7 News Belize

$77M Invested In Making Sugar Cane Climate Resistant
posted (February 10, 2025)
The Caribbean Community Climate Change Centre - has partnered with the cane industry to launch the "Building the Adaptive Capacity of Sugarcane Farmers in Northern Belize" project.

The launch of the 77 million Belize dollar project took place at Escuela Secundaria Técnica México in Corozal on Thursday.

Here's how they are trying to introduce new climate resilient strains of cane:

Dr. Colin Young, Executive Director
"Five years ago, the government had approached the five Cs, along with the stakeholders, the farmers and BSI and SIRDI, to look at the possibility of accessing resources to help farmers deal with all of the variability that they're experiencing in the industry."

"Some years they have too much water, some years too little water, and then they have this persistent problem with the stem borers and the hoppers and others. And so we tried to design a project that would allow the farmers, that if they practice better land management techniques and they had different varieties of seed cane, that they can diversify away from the B79 variety that the use now, that it will build the resilience of the industry to the effects of climate change."

Olivia Carballo Avilez, Cane Farmer Relation Manager, BSI
"We have now 11 new varieties that we're able to share with the farming community. So this really is an important project to roll out those varieties. BSI can't do it alone. We've done the research for it."

"There is no a silver bullet or a silver bullet variety that will be resilient to everything, to drought, flood and whatever. So we have to find a diversity of varieties so that we're able to confront the climate impacts that we're facing."

Dr. Colin Young, Executive Director
"The impacts of climate change are only getting worse and every year we see it getting worse. And so the project is very timely because the investments that it will make will seek to build a very solid and systematic foundation that then once it works, then they can scale it up to the entire industry."
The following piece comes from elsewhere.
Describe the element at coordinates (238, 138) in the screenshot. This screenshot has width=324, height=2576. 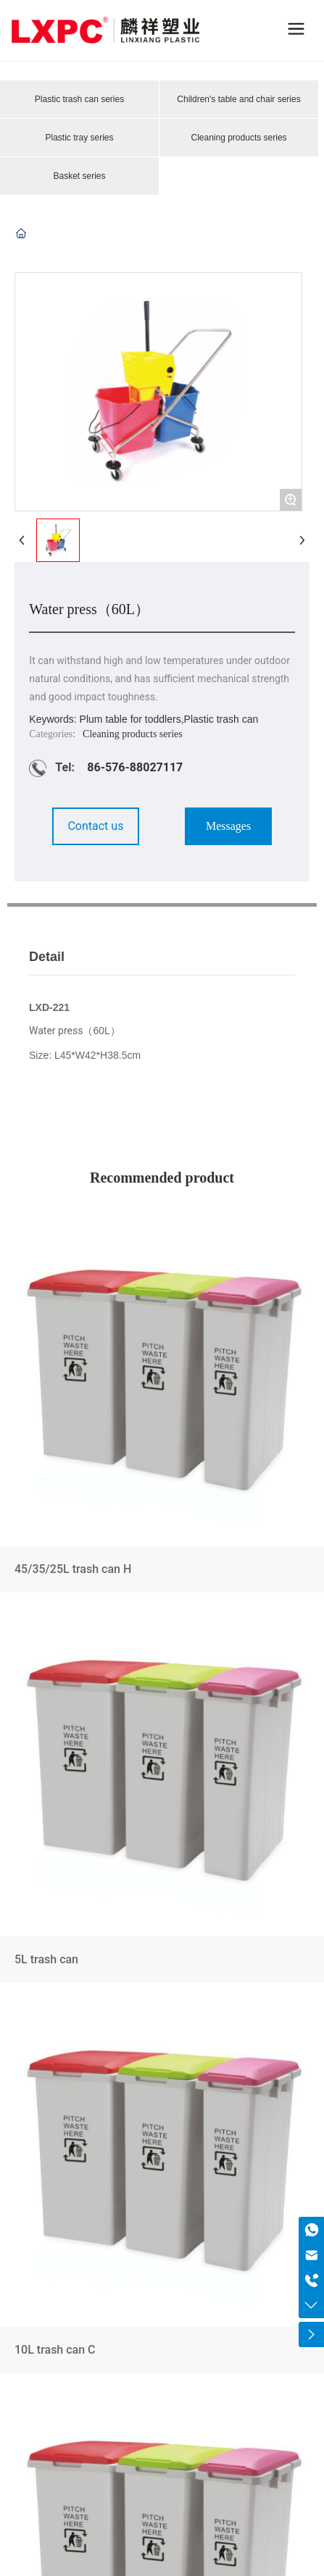
I see `Cleaning products series` at that location.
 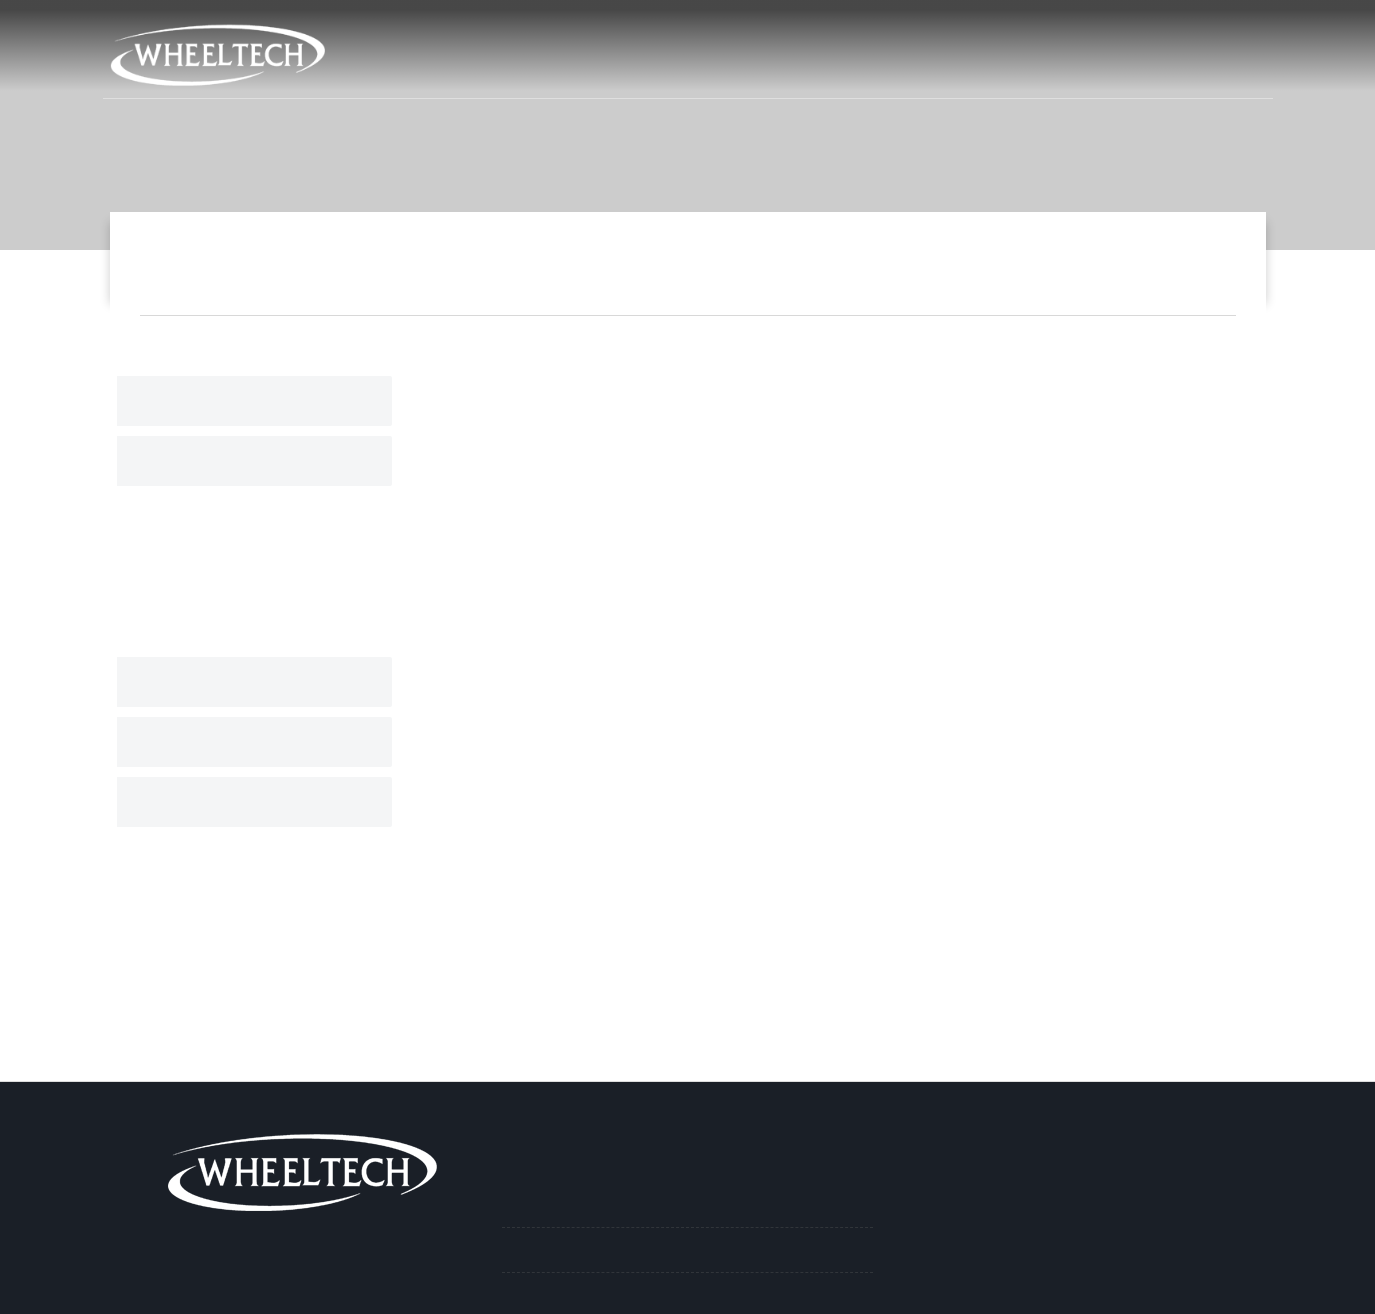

"It requires change in behavior of the farmer. It requires changes in agricultural practices. It requires making sure that there are nutrients that we can put back on the soil so that the yield of the sugar cane can be better."

Olivia Carballo Avilez, Cane Farmer Relation Manager, BSI
"We are use to doing smaller plots and in shorter rows. This will require that we do bigger plots, bigger blocks of area, longer rows, straighter rows, and try to mechanize some of the activities in order to be resilient."

Dr. Colin Young, Executive Director
"Project implementation can be challenging because we may get hurricanes in the next five years. We may get floods, we will get droughts, and so as we respond to these things, how do we have the ability to be agile, to adapt, to be able to change our strategies as needed, but ultimately being guided by the fact that what we want to do is to improve the livelihoods of the sugarcane farmers."